--- Start of RECORDS TO USE ---
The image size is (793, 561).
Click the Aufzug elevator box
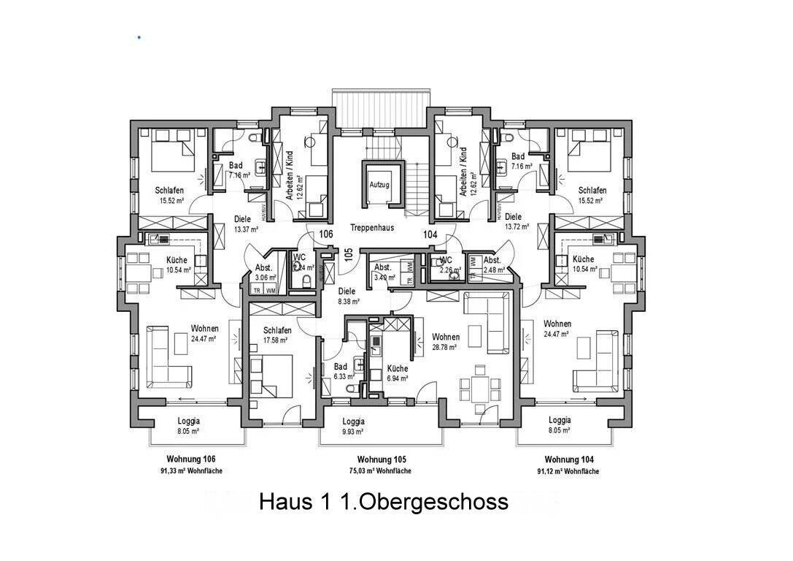click(379, 185)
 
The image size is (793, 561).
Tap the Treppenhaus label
click(371, 227)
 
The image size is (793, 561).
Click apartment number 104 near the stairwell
click(430, 234)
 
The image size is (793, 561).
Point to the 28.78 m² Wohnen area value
click(445, 348)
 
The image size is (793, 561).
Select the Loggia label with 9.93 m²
click(354, 427)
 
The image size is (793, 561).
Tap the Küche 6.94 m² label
click(398, 373)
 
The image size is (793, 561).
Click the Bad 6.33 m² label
click(341, 372)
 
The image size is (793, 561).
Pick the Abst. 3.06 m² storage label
click(263, 272)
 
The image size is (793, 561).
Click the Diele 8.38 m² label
click(347, 295)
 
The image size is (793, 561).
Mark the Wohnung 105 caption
click(376, 459)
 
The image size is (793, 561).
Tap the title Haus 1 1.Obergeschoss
click(383, 503)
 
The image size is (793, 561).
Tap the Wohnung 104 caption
click(569, 459)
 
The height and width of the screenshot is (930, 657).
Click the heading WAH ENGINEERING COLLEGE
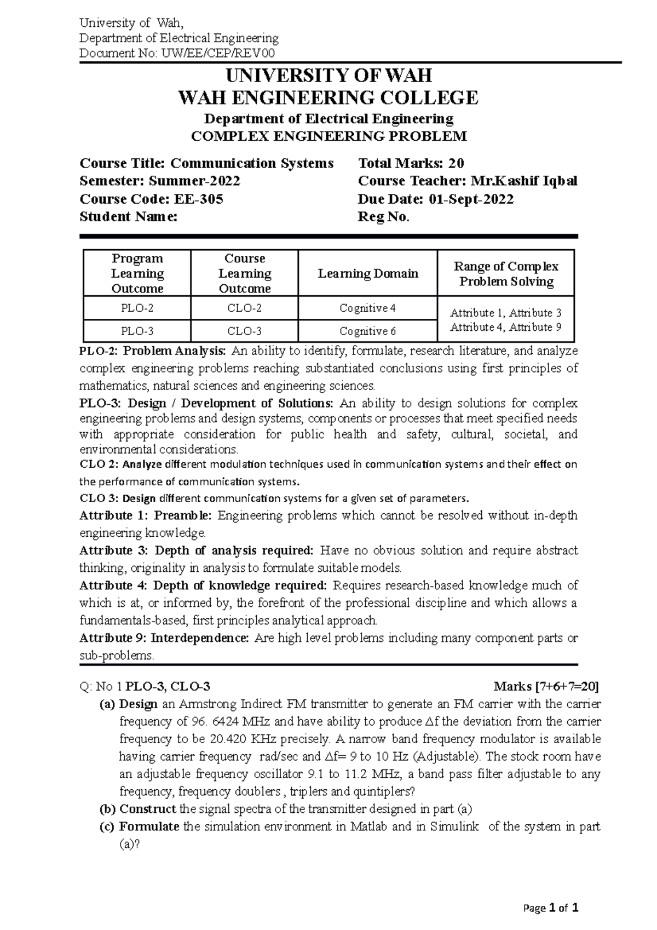[328, 98]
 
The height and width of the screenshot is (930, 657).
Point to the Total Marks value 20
[456, 163]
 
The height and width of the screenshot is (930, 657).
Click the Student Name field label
[128, 216]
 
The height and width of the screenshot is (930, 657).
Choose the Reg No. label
[383, 216]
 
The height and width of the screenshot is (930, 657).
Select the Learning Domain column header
[368, 273]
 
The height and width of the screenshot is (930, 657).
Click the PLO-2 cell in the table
[137, 308]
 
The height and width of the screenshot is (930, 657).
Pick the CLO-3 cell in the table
[244, 331]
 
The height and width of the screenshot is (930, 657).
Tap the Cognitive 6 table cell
[367, 331]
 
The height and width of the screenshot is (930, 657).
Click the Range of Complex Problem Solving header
[506, 274]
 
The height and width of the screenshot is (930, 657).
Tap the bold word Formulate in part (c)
[149, 826]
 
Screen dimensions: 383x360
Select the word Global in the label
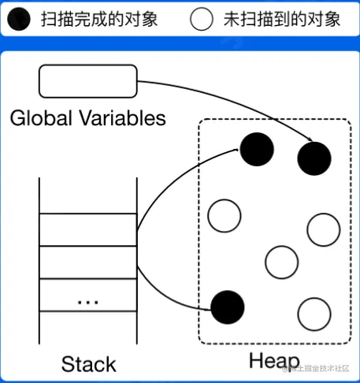[37, 119]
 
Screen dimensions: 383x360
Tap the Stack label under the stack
[88, 364]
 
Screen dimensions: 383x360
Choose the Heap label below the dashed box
[274, 361]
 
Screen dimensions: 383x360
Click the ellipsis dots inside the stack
[87, 301]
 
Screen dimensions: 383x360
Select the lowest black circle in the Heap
[228, 306]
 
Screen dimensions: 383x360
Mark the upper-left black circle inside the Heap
[256, 149]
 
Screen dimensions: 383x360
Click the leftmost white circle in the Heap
[224, 214]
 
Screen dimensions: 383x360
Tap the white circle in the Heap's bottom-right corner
[314, 314]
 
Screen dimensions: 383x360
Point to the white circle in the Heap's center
[283, 261]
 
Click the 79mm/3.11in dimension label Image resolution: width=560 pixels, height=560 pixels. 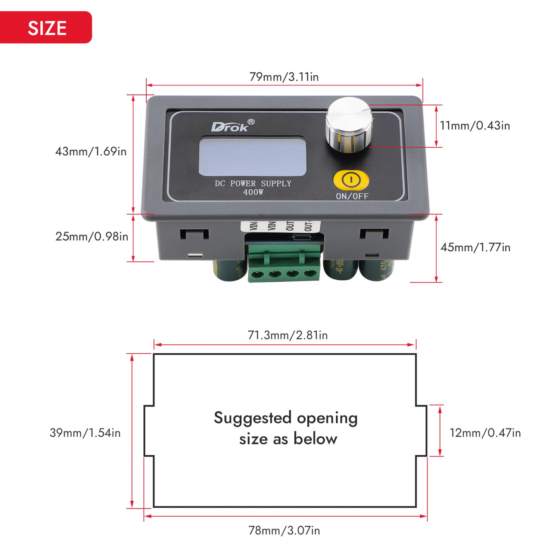284,77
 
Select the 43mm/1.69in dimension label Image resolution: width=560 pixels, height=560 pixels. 91,152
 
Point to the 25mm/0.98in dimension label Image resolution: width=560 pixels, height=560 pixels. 91,236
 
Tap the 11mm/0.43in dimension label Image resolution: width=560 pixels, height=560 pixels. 475,125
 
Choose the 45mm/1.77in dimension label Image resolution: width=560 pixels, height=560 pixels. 475,247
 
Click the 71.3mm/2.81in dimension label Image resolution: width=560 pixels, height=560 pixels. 287,335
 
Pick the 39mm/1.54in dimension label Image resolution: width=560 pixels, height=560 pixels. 85,433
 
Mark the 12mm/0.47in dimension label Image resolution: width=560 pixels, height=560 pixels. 485,433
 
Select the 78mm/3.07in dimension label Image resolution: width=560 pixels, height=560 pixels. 284,531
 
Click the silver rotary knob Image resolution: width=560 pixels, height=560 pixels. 349,125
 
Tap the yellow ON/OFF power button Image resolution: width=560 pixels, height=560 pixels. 351,180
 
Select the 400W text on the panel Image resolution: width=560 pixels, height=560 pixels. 253,192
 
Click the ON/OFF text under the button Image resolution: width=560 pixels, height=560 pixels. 352,196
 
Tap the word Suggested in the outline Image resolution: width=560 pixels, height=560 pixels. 252,418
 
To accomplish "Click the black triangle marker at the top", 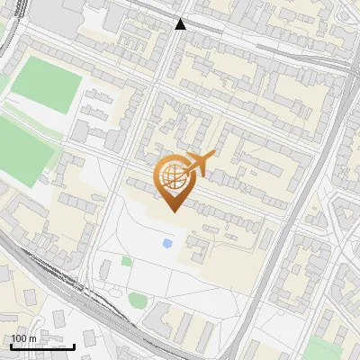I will [x=181, y=24].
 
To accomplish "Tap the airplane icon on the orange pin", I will [x=199, y=164].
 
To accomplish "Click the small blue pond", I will [x=168, y=243].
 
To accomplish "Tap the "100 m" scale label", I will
--- End of RECORDS TO USE ---
» **WHAT TO DO**
Please rewrite the records from the start up to and including the line with "click(430, 234)", offsetting every coordinate in the answers by -146. Leave the pictures out of your answer.

» **TASK SOLUTION**
The image size is (793, 561).
Click the Aufzug elevator box
click(233, 39)
 
The image size is (793, 561).
Tap the Treppenhaus label
click(225, 81)
 
The image size is (793, 561).
Click apartment number 104 near the stairwell
click(284, 88)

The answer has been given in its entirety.